The motherboard on this is: (according to CPU-Z)
Motherboard
Manufacturer: Acer
Model: RS780HVF
Chipset: AMD 780G Rev. 00
Southbridge: AMD ID439D
LPCIO: ITE IT8718

BIOS:
Brand: American Megatrends Inc.
Version: R01-B2
Date: 08/15/2008

__________

Around 4 months ago I changed my power supply for a Corsair 450W and also installed a new ATI Radeon HD 5750 Graphics card. 

____

I feel that my PC would notice a difference in gaming if i added 2gigs more of ram, currently it has 2gb ram.

In CPU-z it says: 
Type: DDR2, 
Channels: Dual
Size: 2048 MBytes
DC Mode: Ganged
MB Frequency 1599.4MHZ

I was wondering if I could easily add two more gigs of ram memory to help my system perform better when gaming for example playing Blackops, aswell as editing and such.

This is how my BO Ram looks. 









http://img684.imageshack.us/img684/4608/dsc00252ct.jpg

So to be clear there are TWO Blue ram slots, which are in use!
And two Yellow Ram slows which are NOT in use!

Therefore which RAM would you recommend me that would work with my motherboard.

Also do you think there will be a noticeable difference once adding 2gb more of ram?


Thanks for your time! :grin:


----------



## bhstr99 (Apr 10, 2010)

Bump, If this is not allowed please let me know.


----------



## shotgn (Aug 10, 2008)

For OEM computers like your. Crucial.com is the best place for memory. Run the system scanner and compare prices in your area.

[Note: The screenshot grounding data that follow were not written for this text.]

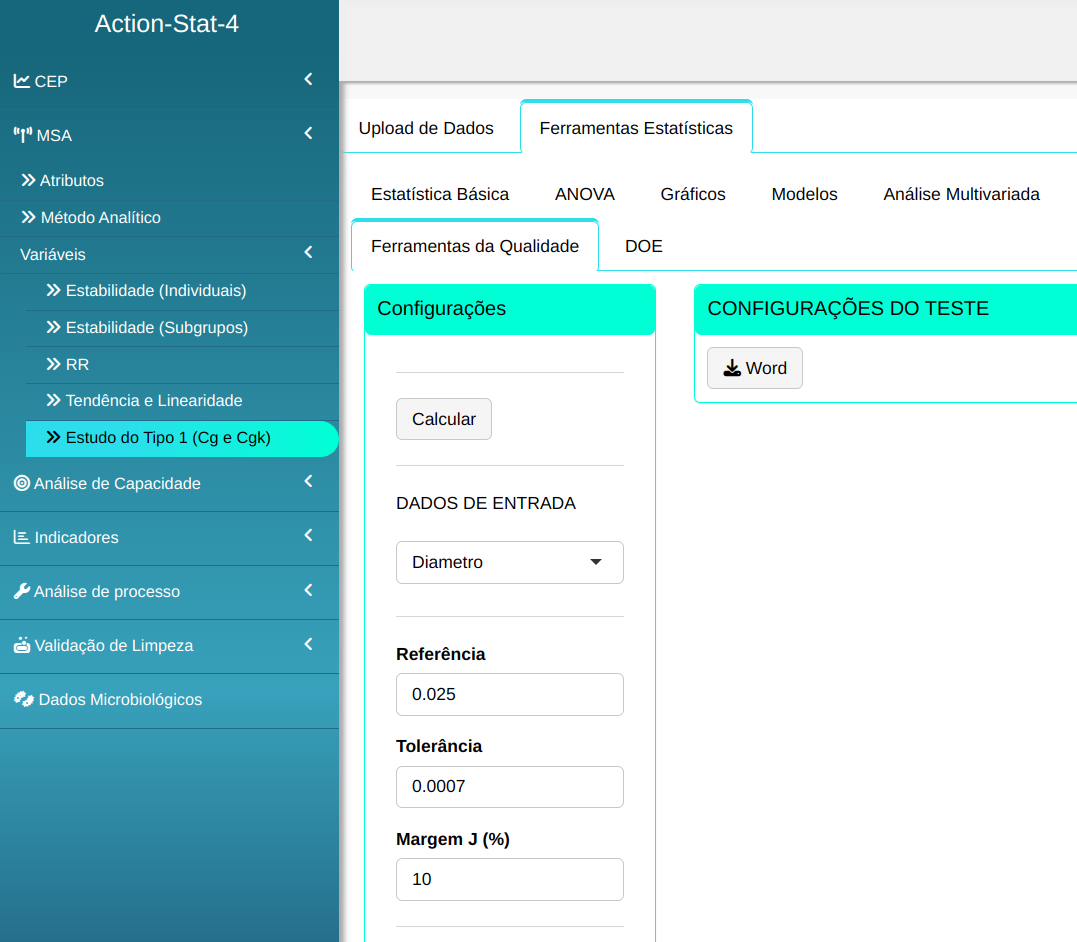The width and height of the screenshot is (1077, 942).
Task: Open the Diametro input data dropdown
Action: click(509, 562)
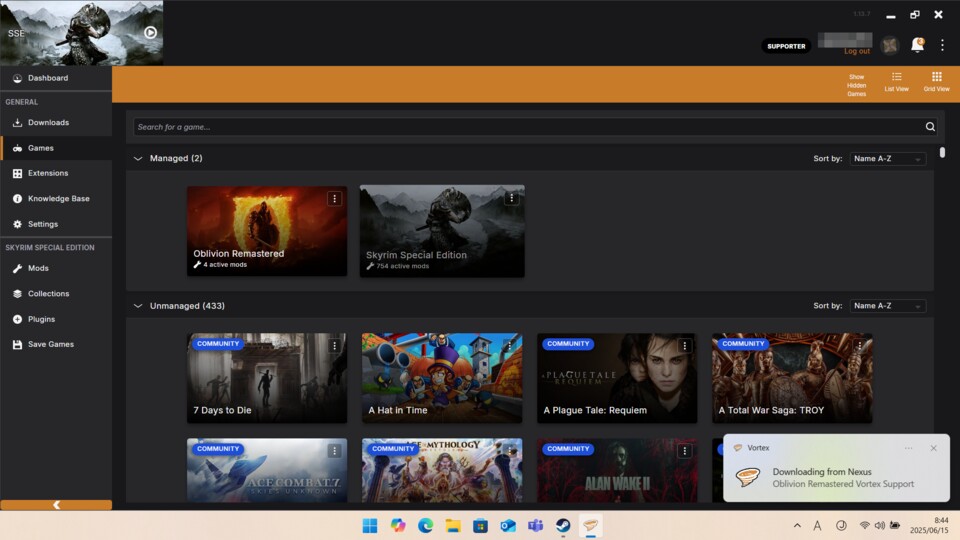Open the top-right kebab menu
The height and width of the screenshot is (540, 960).
pos(942,45)
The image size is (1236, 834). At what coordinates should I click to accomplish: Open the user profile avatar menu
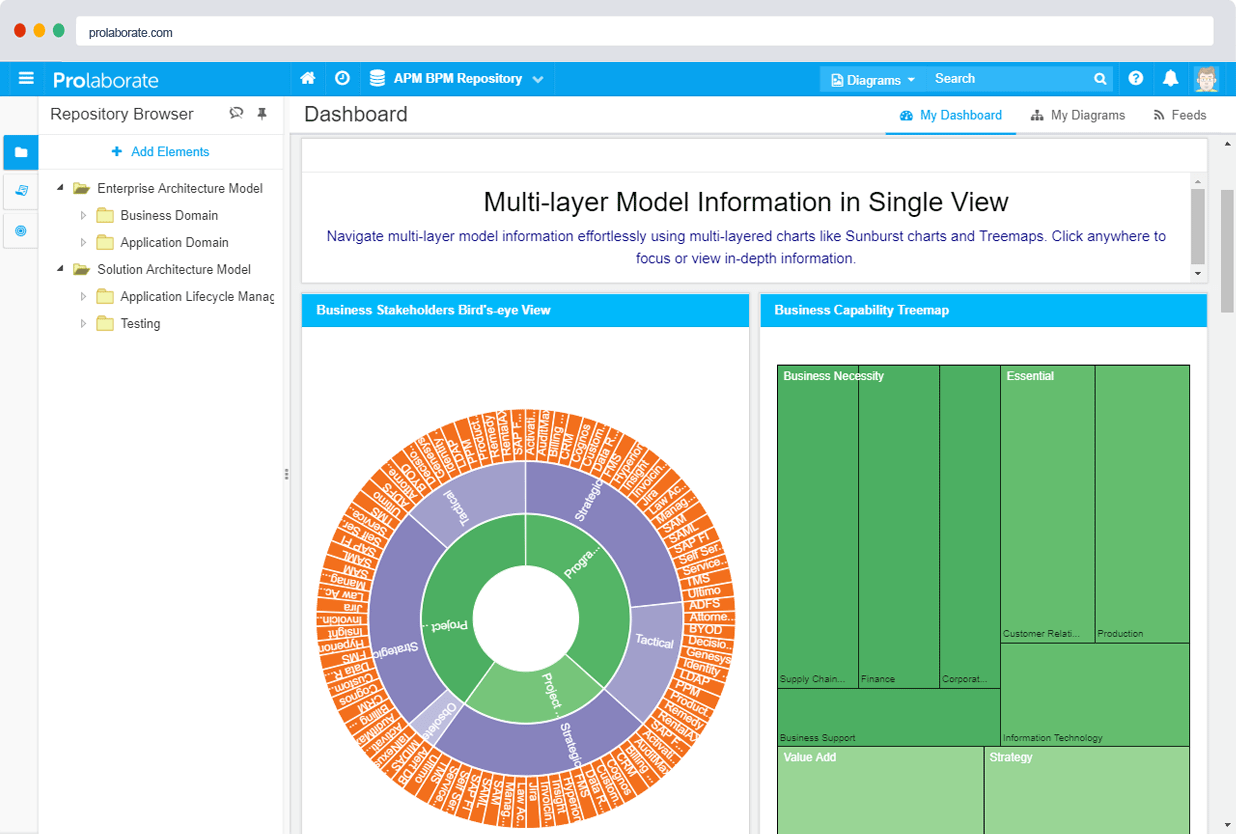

crucial makes the most compatible memory for oem's like dell,hp,acer,etc


----------



## bhstr99 (Apr 10, 2010)

Thanks for the suggestion but unfortunately I live in the UK. 


This was my result: http://www.crucial.com/systemscanner/viewscanbyid.aspx?id=2C146B0E31D926C3


----------



## shotgn (Aug 10, 2008)

I saw that you did before i posted. I thought for sure crucial was also outside the U.S.

only UK sites I know are scan. You can try these...
http://www.scan.co.uk/products/4gb-...(800)-240-pins-non-ecc-unbufferedcas-5-5-5-18


----------



## grimx133 (Jan 15, 2008)

Crucial has a UK site.
http://www.crucial.com/uk/


----------